At Hiroshima University's Graduate School of Biomedical and Health Sciences, researchers have pinpointed something that sounds like molecular geography: a single amino acid marker within the RELA gene that determines whether a mutation will cause disease through shortage or sabotage. This discovery, published in the Journal of Allergy and Clinical Immunology, offers clinicians a map to navigate one of the rarest inflammatory disorders known to medicine.
Autosomal dominant RELA deficiency affects so few people that only 45 individuals from 17 families worldwide have been confirmed with the condition. Yet for each of them, understanding how their particular genetic mutation behaves is crucial to receiving the right treatment. The RELA gene produces a protein essential to immune responses, cell survival, and inflammation control. When one copy of this gene is broken, patients can develop recurring mouth and genital ulcers, intestinal inflammation, and sometimes broader autoinflammatory symptoms that ripple through their entire body.
What made this deficiency particularly puzzling is that not all RELA mutations cause disease in the same way. Some are like a broken machine that simply stops working—a condition called haploinsufficiency, where the body doesn't produce enough functional protein to do its job. Others are like a broken machine that actively sabotages the working one—a dominant-negative effect, where the faulty protein interferes with the normal one and triggers more severe inflammation. The clinical consequences differ sharply. Patients with dominant-negative variants responded poorly to standard corticosteroid treatments and more often needed biologic therapies, particularly anti-TNF drugs. Those with haploinsufficiency could sometimes manage without these more aggressive interventions.
The team, led by professor Satoshi Okada, studied eight patients across five families to find the pattern. They discovered that the boundary between these two different disease mechanisms lies at a single point: amino acid proline at position 290, or P290. "RELA variants with a stop codon located N-terminal to amino acid P290 exhibit haploinsufficiency, whereas RELA variants with a stop codon located C-terminal to P290 exhibit a dominant-negative effect," Okada explained. In practical terms, if the genetic mutation creates an early stop signal before P290, the cell produces little to no usable protein. If the stop signal comes after P290, the cell produces a shortened protein that actively harms its normal partner.

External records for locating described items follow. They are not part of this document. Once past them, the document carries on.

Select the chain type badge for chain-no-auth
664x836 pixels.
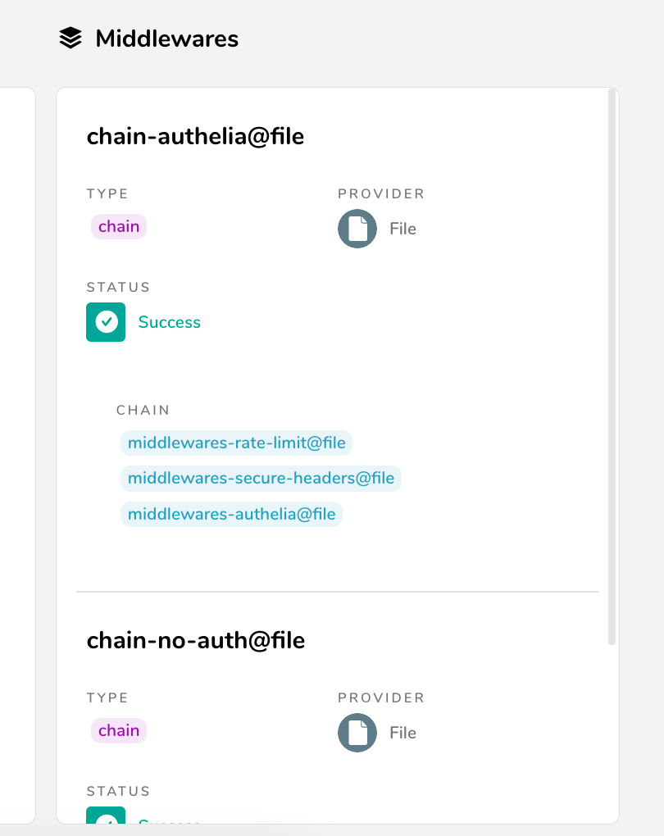pos(118,730)
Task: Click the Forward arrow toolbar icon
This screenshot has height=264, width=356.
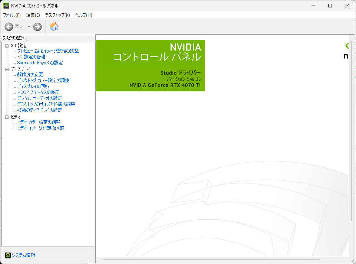Action: pyautogui.click(x=37, y=27)
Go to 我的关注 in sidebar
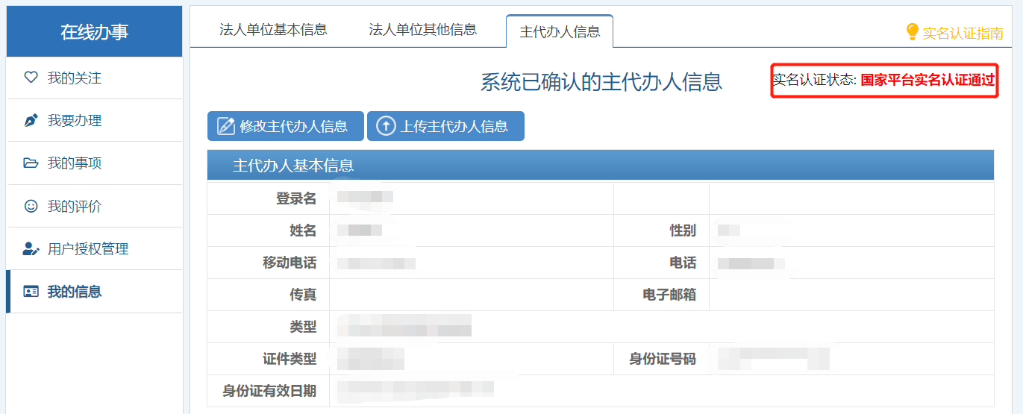 tap(75, 78)
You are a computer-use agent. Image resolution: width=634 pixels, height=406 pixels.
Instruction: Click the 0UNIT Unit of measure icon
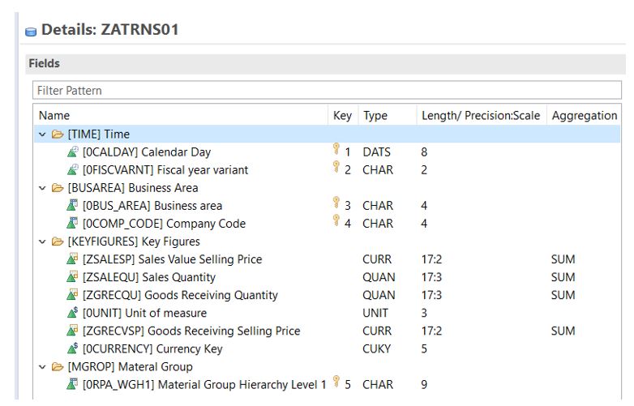pyautogui.click(x=73, y=313)
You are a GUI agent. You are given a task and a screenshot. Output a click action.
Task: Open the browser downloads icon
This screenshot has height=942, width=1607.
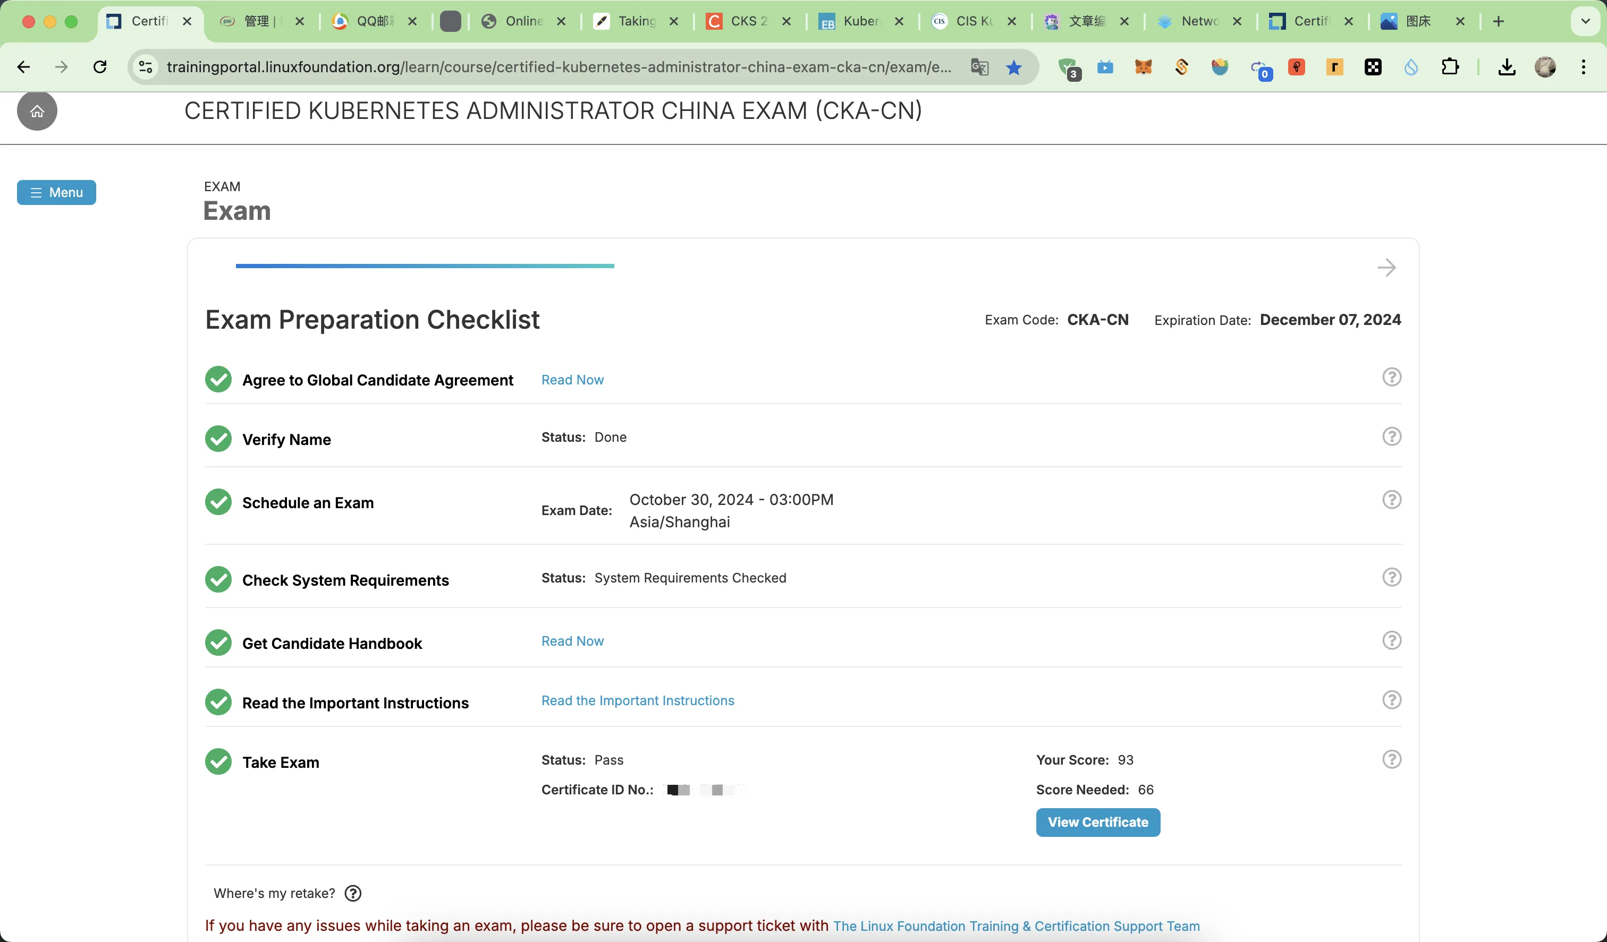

This distinction transforms how clinicians can approach newly diagnosed patients. Instead of discovering which type of mutation a patient carries through time-consuming trial and error—trying one drug, seeing if it works, switching if it doesn't—doctors now have a tool to predict the likely behavior of a mutation based on its location. That means faster diagnosis and earlier deployment of the most appropriate therapy, reducing the painful symptoms that have defined these patients' lives.
Yet the research also reveals its own frontier. Missense mutations, which alter a single amino acid without creating an early stop signal, still defy prediction. Their effects cannot be determined from location alone, requiring laboratory testing case by case. Okada calls this "an unmet challenge and an important priority for future research." For the rare families living with RELA deficiency, each answer to these genetic puzzles brings them closer to more precise, more humane care.